• **Challenge 1**
According to the stock plan excerpt, what is the maximum aggregate number of Shares for which Options or Restricted Stock Awards may be granted to any one person during a calendar year?

Subject to the provisions of Section 9, the maximum aggregate number of Shares which may be issued for Restricted Stock Awards
and upon the exercise of Options under this Plan is Two Million (2,000,000) Shares. If an Option or Restricted Stock Award
should expire or become unexercisable for any reason without having been exercised or vested in full, the unpurchased Shares which
were subject thereto shall, unless this Plan shall have been terminated, become available for further grant under this Plan.
The
number of Shares authorized for grant under this Plan as Incentive Stock Options shall be no more than the total number of Shares
authorized for grant under this Plan, as set forth in the preceding paragraph. Notwithstanding any provision in this Plan to the
contrary, and subject to Section 9, the maximum aggregate number of Shares with respect to one or more Options or Restricted Stock
Awards that may be granted to any one person during any calendar year shall be Three Hundred Thousand (300,000) Shares. If an Option
or Restricted Stock Award should expire, become unexercisable for any reason without having been exercised in full, or be cancelled
for any reason during the calendar year in which it was granted, the number of Shares covered by such Option or Restricted Stock
Award shall nevertheless be treated as Options or Restricted Stock Awards, as the case may be, granted for purposes of the limitation
in the preceding sentence.
4. ADMINISTRATION.
(a)
Procedure
.
This Plan shall be administered by a Committee appointed by the Board of Directors, which initially shall be the Compensation Committee
of the Board of Directors. The Committee shall consist of not less than two (2) members of the Board of Directors. Once appointed,
the Committee shall continue to serve until otherwise directed by the Board of Directors. From time to time, the Board of Directors,
at its discretion, may increase the size of the Committee and appoint additional members thereof, remove members (with or without
cause), and appoint new members in substitution therefor, and fill vacancies however caused; provided, however, that at no time
shall the Committee consist of less than two (2) members of the Board of Directors. If the Committee does not exist, or for
any other reason determined by the Board of Directors and permitted pursuant to the terms hereof, the Board of Directors may take
any action and exercise any power, privilege or discretion under this Plan that would otherwise be the responsibility of the Committee.

• **Given records**
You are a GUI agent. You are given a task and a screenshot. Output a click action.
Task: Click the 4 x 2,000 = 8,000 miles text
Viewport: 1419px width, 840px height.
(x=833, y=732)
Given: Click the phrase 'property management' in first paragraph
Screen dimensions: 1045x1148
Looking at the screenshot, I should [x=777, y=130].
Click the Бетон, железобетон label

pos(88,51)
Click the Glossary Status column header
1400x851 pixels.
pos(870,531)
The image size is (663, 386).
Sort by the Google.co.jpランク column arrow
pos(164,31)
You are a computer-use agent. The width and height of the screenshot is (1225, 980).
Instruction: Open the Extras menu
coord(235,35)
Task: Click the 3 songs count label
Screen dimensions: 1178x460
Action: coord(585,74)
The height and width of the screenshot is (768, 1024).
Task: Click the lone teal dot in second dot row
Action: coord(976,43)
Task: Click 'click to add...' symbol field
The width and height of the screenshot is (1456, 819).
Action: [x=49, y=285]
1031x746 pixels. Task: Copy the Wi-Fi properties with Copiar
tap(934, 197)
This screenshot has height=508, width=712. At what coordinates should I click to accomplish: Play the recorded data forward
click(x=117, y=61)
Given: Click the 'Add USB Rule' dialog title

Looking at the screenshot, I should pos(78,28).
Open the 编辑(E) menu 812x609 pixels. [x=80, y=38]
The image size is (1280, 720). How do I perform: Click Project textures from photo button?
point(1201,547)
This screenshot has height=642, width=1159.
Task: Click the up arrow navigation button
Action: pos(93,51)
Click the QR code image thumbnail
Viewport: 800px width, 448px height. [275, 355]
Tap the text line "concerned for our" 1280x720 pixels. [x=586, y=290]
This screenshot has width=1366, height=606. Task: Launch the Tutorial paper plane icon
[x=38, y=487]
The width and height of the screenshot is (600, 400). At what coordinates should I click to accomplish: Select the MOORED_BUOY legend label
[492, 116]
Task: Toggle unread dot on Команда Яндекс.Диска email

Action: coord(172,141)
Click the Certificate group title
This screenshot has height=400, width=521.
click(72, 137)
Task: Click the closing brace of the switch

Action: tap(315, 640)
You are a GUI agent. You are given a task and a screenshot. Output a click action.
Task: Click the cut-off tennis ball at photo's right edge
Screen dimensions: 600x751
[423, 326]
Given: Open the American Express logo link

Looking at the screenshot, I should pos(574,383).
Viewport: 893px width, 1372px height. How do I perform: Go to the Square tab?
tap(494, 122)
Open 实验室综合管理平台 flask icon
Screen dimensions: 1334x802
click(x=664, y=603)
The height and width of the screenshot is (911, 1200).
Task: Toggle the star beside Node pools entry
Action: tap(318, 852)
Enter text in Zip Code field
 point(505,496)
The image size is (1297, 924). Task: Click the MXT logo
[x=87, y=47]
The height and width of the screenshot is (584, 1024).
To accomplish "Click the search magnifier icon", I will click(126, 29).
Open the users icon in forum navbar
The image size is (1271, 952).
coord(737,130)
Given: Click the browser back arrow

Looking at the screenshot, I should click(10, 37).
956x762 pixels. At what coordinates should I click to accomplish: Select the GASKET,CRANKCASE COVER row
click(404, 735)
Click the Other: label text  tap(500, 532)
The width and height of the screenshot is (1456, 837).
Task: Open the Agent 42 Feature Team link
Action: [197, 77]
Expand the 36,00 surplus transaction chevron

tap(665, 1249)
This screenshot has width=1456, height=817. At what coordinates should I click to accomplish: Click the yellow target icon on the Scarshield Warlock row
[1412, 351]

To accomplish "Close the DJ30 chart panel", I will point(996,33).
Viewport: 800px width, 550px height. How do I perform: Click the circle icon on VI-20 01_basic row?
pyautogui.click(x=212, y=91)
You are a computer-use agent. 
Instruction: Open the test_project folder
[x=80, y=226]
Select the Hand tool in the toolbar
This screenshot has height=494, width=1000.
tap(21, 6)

• **Challenge 2**
In the records, copy out word for word the lines beginning with the line that contains "Click the Glossary Status column header" and continuing through the line that contains "Tap the text", with both of those lines included.

• **Full solution 1**
Three Hundred Thousand (300,000) Shares.

• **Full solution 2**
Click the Glossary Status column header
1400x851 pixels.
pos(870,531)
The image size is (663, 386).
Sort by the Google.co.jpランク column arrow
pos(164,31)
You are a computer-use agent. The width and height of the screenshot is (1225, 980).
Instruction: Open the Extras menu
coord(235,35)
Task: Click the 3 songs count label
Screen dimensions: 1178x460
Action: coord(585,74)
The height and width of the screenshot is (768, 1024).
Task: Click the lone teal dot in second dot row
Action: coord(976,43)
Task: Click 'click to add...' symbol field
The width and height of the screenshot is (1456, 819).
Action: [x=49, y=285]
1031x746 pixels. Task: Copy the Wi-Fi properties with Copiar
tap(934, 197)
This screenshot has height=508, width=712. At what coordinates should I click to accomplish: Play the recorded data forward
click(x=117, y=61)
Given: Click the 'Add USB Rule' dialog title

Looking at the screenshot, I should pos(78,28).
Open the 编辑(E) menu 812x609 pixels. [x=80, y=38]
The image size is (1280, 720). How do I perform: Click Project textures from photo button?
point(1201,547)
This screenshot has height=642, width=1159.
Task: Click the up arrow navigation button
Action: pos(93,51)
Click the QR code image thumbnail
Viewport: 800px width, 448px height. [275, 355]
Tap the text line "concerned for our" 1280x720 pixels. [x=586, y=290]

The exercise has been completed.